Figure 3 Robust linear regression between ΔT max (red) and ΔT min (blue), and urban fraction. The y‐axis is the regression coefficient of ΔT max or ΔT min against urban fraction which we denote as the UHII. The x‐axis shows the period over which ΔT max or ΔT min was averaged. The black dashed line shows zero regression coefficient. Uncertainty estimates (vertical lines) are 2σ errors. The solid black vertical line separates the months from the seasonal and annual results

A significant increase in monthly, seasonally and annually averaged ΔT min is observed in areas of higher urban fraction. For annual average ΔT min, an urbanisation effect of 1.90 ± 0.88 K is found (Figure 3). Stronger relationships are found for ΔT min in the summer months where the maximum UHII reaches 2.17 ± 0.78 K in May.

We have used our results to generate a map of the change in T min due to urban material in the United Kingdom at the 10 km × 10 km scale (Figure 5). We define the UHII as the maximum change in temperature due to urbanisation within the city boundaries and we observe the largest UHII in central London with considerable UHIIs in many other cities.
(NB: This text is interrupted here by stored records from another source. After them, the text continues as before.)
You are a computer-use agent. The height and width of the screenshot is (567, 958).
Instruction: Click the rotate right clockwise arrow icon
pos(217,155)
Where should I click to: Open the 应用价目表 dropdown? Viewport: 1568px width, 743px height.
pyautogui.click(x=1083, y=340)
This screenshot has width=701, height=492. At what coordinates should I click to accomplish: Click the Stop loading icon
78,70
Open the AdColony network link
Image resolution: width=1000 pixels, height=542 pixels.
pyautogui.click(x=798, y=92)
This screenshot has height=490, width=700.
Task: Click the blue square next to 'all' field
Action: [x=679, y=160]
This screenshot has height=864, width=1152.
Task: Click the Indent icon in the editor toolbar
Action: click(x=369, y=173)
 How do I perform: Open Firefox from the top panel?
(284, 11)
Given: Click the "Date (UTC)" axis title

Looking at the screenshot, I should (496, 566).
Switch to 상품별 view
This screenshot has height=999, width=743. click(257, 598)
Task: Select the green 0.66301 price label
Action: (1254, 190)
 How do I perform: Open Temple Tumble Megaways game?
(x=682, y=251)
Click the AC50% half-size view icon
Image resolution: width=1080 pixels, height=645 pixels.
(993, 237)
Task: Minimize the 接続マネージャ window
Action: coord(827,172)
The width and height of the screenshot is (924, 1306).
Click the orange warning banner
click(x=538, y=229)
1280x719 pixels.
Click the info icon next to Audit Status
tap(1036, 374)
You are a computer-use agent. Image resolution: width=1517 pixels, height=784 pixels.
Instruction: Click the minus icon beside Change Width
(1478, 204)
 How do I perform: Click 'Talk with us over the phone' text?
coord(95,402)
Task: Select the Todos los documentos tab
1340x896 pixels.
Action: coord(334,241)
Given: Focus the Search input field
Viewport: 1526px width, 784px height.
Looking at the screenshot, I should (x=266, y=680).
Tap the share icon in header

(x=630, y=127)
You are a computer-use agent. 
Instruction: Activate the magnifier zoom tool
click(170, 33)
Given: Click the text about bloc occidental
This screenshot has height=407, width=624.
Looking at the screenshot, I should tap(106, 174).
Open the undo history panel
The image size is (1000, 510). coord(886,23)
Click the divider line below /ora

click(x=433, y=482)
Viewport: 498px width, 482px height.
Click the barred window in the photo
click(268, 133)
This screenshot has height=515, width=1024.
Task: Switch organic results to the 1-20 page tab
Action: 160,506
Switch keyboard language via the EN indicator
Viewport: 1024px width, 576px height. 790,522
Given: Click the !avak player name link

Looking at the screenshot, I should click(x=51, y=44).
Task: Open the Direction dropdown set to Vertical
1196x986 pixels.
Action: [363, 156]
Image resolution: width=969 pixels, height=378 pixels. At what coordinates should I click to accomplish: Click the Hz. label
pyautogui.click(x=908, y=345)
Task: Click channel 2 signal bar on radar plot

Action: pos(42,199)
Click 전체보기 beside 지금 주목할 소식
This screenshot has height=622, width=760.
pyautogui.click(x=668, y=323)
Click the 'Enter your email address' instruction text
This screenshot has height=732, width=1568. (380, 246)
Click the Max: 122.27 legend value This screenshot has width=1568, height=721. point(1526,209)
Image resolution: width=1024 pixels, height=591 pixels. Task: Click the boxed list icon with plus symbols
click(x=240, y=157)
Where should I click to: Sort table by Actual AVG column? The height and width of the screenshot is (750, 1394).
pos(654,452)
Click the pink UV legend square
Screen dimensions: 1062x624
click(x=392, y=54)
Refer to the Supporting Information for a table of the calculated UHIs of several major cities in the United Kingdom (Table S2).


Figure 5 Map showing the change in T min due to the urbanisation at the 10 km × 10 km scale over the United Kingdom and Ireland. The colour bar shows the magnitude of the temperature change in K

4 DISCUSSION AND CONCLUSIONS

The observed increase in T min can be attributed to an increased intensity of the UHI during the hours after sunset and into the night. Many studies have previously shown that UHII is maximised during the night (Arifwidodo and Tanaka, 2015; Montávez et al.2000; Ripley et al.1996). The intensity is maximised during these hours, as heat absorbed by urban structures will be re‐radiated back into the atmosphere at a slower rate, due to smaller sky views, than natural structures. Further, the increase in impervious surface in an urban area causes a reduction of the latent heat flux and a rise in the sensible heat flux (Zhou et al.,2014). This leads to a difference between the rates at which the urban and natural area will cool during the night, with urban areas sustaining a higher temperature into the night. With minimum temperatures often occurring at night, the slowed rate of cooling in urban areas results in an increase of the observed minimum temperature.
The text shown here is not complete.